• _Activities_:
A: In the weight loss drug article, how many patients did the observational study comparing tirzepatide and semaglutide include?
B: In the weight loss drug article, retype the stretch from "Don’t sell your" through "is to ending." word for word.

• _Excerpted passage_:
•••••

This 1 Piece of Bad News for Novo Nordisk Is Good News for Eli Lilly Stock

A new study raises important implications regarding the competitive balance between these two companies.

Two pharma juggernauts, Novo Nordisk (NVO 1.64%) and Eli Lilly (LLY 1.53%), are picking up speed in their preparations for an epic battle to control the market for weight loss drugs. The prize for the victor will be a larger market share of what may be the most lucrative pharmaceutical market to have ever existed. Per some estimates, the weight loss market could be worth around $144 billion by 2030.

The main clash is yet to occur, as neither company can manufacture enough doses currently to meet the demand for these medicines. But this issue is bound to be temporary, and when the manufacturing investments finally start to pay off, the real show will begin. When that happens, a new piece of evidence suggests that Eli Lilly will have the edge.

Here’s what you need to know.

This comparison didn’t work in Novo Nordisk’s favor

Let’s quickly set the stage for the competition in the obesity-therapies market. As you may know, Novo Nordisk’s drug for weight loss is called Wegovy, and it’s the same molecule as the company’s blockbuster drug Ozempic, which treats type 2 diabetes. That molecule is called semaglutide.

Eli Lilly’s anti-obesity treatment is called Zepbound, which is made using the same molecule — tirzepatide — as what’s in Lilly’s diabetes therapy Mounjaro. Tirzepatide targets the same receptor on cells that semaglutide does, as well as one additional receptor. So it uses two different biological levers that could promote weight loss rather than just one.

Short-term studies have been completed on both drugs, but long-term studies are still ongoing. If one company’s candidate is proven to be more effective at helping people to lose weight, or more tolerable for patients during the process, that would be a significant advantage in securing market share over the long run. Both medicines were tested in clinical trials for treatment durations of roughly a year, and so far, it looks like patients need to get weekly injections indefinitely or risk regaining some of their lost weight.

On July 8, the influential journal JAMA Internal Medicine published the results of an observational study directly comparing tirzepatide and semaglutide across 18,386 patients. Here’s a summary of the researchers’ most important findings:

 

Semaglutide (Novo Nordisk)

Tirzepatide (Eli Lilly)

Probability of achieving 15% or greater
weight loss after 12 months

18.1%

42.3%

Average weight loss after 12 months,
as a percentage of the patient’s total weight

8.3%

15.3%

Discontinuation rate

52.5%

55.9%

Data source: “Semaglutide vs Tirzepatide for Weight Loss in Adults With Overweight or Obesity,” JAMA Internal Medicine, July 8, 2024.

As you can see, tirzepatide was found to be unambiguously more effective than semaglutide, as it had better odds of helping patients to lose weight, and they lost more weight on average. This is not good news for Wegovy’s market share, but it is good news for Zepbound’s.

The catch, of course, is that both medicines saw high rates of patients stopping treatment, which is almost certainly because they experienced uncomfortable side effects rather than because they didn’t accomplish weight loss goals. While Wegovy seemed to be marginally less burdensome for patients than Zepbound, the distinction between the two is probably not economically meaningful.

So there isn’t really any silver lining for Novo Nordisk in this report.

There’s no reason to do anything drastic right now

Don’t sell your shares of Novo Nordisk just yet. Regardless of the new data, the gold rush in the market for weight loss therapies is closer to starting than it is to ending.

Remember, at the moment, neither of these two companies can scale up its manufacturing capacity fast enough. There are currently shortages in the U.S. of both Wegovy and Zepbound, and enrollment of new patients has been paused at times to ensure adequate supply for existing patients. There’s little chance that the bottom of the market is anywhere in sight. Therefore, if Novo Nordisk can scale up its manufacturing faster, it can still capture a larger market share than Eli Lilly.

Even if it can’t, it has additional weight loss medicines in clinical testing that could one-up Zepbound. There’s no guarantee that Novo Nordisk will produce a better version, but the research and development (R&D) process isn’t over, even for its programs investigating solely semaglutide. And with a market as massive as anti-obesity medicines, holding even a large slice could be enormously lucrative.

•••••

• _Stored data_:
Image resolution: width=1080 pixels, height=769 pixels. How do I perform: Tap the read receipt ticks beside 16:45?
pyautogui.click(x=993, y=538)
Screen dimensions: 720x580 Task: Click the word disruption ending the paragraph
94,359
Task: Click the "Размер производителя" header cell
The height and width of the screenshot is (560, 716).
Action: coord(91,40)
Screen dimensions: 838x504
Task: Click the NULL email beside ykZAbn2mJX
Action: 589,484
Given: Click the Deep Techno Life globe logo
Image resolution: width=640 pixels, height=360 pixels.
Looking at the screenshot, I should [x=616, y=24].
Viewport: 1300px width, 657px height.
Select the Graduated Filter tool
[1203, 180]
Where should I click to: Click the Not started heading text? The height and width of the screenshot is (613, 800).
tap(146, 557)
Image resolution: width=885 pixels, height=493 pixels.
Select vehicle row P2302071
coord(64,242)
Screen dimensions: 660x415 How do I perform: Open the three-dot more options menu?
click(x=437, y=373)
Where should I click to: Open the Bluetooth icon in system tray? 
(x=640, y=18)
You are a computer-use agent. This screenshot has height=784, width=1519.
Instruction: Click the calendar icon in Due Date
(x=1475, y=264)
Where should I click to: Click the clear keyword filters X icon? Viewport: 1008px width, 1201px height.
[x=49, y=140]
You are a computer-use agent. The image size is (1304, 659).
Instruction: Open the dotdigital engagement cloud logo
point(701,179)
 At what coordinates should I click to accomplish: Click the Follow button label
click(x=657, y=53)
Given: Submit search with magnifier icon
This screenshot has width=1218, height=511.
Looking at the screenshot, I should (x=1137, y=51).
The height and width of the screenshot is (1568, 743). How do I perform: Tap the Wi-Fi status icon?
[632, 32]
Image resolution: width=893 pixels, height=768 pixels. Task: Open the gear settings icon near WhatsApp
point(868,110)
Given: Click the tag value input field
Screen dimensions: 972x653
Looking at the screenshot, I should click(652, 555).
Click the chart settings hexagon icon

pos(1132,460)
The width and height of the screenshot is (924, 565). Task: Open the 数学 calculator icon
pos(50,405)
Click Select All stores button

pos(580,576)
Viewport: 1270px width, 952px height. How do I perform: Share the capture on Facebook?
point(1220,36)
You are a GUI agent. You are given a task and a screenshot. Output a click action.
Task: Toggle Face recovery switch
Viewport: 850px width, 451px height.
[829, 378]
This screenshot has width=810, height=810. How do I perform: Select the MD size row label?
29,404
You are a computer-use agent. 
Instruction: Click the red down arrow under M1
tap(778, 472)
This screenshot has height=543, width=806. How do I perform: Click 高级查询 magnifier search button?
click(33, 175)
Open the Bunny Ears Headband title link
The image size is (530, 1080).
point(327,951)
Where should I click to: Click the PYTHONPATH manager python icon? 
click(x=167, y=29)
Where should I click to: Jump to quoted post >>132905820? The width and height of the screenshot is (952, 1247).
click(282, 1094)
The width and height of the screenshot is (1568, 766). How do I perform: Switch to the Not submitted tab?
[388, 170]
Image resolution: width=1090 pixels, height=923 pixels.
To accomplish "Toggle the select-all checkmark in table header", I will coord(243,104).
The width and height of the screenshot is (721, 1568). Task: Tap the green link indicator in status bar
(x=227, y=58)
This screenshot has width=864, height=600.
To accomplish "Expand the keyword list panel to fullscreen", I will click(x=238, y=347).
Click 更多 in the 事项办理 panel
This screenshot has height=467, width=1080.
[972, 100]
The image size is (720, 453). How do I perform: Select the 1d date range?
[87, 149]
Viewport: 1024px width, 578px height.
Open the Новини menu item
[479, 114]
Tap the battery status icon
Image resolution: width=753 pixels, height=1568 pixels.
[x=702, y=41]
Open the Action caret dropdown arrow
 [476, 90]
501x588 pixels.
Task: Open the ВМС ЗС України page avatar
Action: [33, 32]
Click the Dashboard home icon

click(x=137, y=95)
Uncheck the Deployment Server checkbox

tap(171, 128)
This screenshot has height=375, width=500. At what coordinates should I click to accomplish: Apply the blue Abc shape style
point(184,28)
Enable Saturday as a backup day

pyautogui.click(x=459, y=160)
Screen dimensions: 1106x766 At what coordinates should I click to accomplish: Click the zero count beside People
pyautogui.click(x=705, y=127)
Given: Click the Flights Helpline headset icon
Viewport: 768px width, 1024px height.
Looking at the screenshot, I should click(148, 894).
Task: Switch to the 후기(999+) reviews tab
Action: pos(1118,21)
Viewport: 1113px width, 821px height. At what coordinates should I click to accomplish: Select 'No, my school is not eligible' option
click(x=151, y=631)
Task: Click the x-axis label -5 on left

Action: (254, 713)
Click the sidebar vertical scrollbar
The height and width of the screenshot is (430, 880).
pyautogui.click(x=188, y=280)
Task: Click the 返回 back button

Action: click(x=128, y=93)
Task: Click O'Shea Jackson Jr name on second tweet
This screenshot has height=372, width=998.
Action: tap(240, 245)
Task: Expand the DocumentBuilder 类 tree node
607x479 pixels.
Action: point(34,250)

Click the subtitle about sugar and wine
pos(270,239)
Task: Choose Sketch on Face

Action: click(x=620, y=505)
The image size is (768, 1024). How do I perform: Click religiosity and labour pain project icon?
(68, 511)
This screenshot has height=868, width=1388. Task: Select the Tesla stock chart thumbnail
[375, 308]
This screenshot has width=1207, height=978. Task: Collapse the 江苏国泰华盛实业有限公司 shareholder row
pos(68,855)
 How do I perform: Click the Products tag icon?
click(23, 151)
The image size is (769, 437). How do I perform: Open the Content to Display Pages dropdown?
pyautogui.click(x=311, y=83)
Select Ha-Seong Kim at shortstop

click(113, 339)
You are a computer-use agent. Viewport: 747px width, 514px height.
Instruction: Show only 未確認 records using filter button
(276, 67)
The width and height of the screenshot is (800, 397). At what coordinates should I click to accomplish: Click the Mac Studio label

•••••

• _Task responses_:
A: 18,386 patients.

B:
Don’t sell your shares of Novo Nordisk just yet. Regardless of the new data, the gold rush in the market for weight loss therapies is closer to starting than it is to ending.